Antigen-Presenting Cells (APCs) are cells that can process a protein antigen, break it into peptides, and present it in conjunction with class II Major Histocompatibility Complex (MHC) molecules on the cell surface where it may interact with appropriate T cell receptors. Monocytes and their derivative are professional APCs and are amongst the principal antigen-presenting cells for T cells [23]. Antigen-Presenting Cells are critical for the initiation of adaptive immune responses and for maintenance of peripheral tolerance [24]. Dendritic cells serve as the connection between innate and acquired immunity and morphological characteristics of C. albicans dictates the specific immune response [25]. For example, the interaction of dendritic cells with yeast cells or pseudohyphal sensitize different receptors. Therefore, when yeast form of C. albicans is engulf by dendritic cells, differentiation of CD4+ cells into T-helper 1 cells is induced, while dendritic cells stimulated by the pseudohyphal form induce a T- helper 2 response. The response produced by T- helper 1 cells is linked with protection of the host against fungal infection while for T- helper 2, responses are related to the ability of microorganisms to escape or suppress the host’s immune response. Nonetheless, T-helper 1 and T-helper 2 responses activate B cells and leads to maturation of other phagocytic cells [23]. Eosinophils and basophils

Eosinophils and Basophils are both granulocytes characterized by their content of intracellular granules. These cells become especially active during an allergic response and are responsible for releasing histamine [9]. Fungi also represent a source of major allergens.

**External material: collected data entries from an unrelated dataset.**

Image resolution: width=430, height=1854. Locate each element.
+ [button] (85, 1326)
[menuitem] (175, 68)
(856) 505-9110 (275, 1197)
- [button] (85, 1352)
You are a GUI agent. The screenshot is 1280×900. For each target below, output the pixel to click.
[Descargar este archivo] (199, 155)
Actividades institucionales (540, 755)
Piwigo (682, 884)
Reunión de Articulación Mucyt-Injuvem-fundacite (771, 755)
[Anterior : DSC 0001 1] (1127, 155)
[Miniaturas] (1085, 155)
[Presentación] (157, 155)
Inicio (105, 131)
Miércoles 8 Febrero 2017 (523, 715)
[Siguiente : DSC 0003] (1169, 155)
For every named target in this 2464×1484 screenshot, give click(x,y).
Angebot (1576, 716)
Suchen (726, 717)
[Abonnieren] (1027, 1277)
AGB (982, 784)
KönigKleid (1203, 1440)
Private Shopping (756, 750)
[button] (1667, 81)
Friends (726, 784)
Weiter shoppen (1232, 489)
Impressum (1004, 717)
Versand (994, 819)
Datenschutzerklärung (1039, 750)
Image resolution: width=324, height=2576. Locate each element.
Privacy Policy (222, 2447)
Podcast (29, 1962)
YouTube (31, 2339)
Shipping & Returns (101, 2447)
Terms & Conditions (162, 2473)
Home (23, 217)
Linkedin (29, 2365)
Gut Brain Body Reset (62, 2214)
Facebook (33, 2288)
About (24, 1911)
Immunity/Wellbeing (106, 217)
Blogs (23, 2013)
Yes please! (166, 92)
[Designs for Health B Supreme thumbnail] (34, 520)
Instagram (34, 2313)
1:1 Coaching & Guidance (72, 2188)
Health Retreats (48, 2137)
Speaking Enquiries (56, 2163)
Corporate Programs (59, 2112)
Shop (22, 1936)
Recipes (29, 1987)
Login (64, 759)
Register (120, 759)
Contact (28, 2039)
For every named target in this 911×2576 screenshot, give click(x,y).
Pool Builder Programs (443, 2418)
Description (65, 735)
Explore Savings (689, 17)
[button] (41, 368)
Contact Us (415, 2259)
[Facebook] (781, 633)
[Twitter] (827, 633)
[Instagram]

While the roles of eosinophils in an allergic disease associated with fungal sensitization is still debatable or even poorly understood, their contributions to remodeling are more accepted.

2.2 Inactivation of Candida albicans

The commonest methods for inactivation of C. albicans, in the preparation of an immune-based prevention of C. albicans infection include using of heat and a source of UV. According to Evron, [26], whole C. albican cells suspended in 0.85% sterile normal saline and heated at 65°C are inactive. While exposing C. albicans suspended in 0.85% sterile normal saline directly to a source of Ultraviolet radiation (UV) at a wavelength of 254 nm for 30 minutes inactivates the cells [27]. This inactivation renders the C. albicans non-viable to infect an intended host but retains the structural conformation of immunogenic components on the cell surface.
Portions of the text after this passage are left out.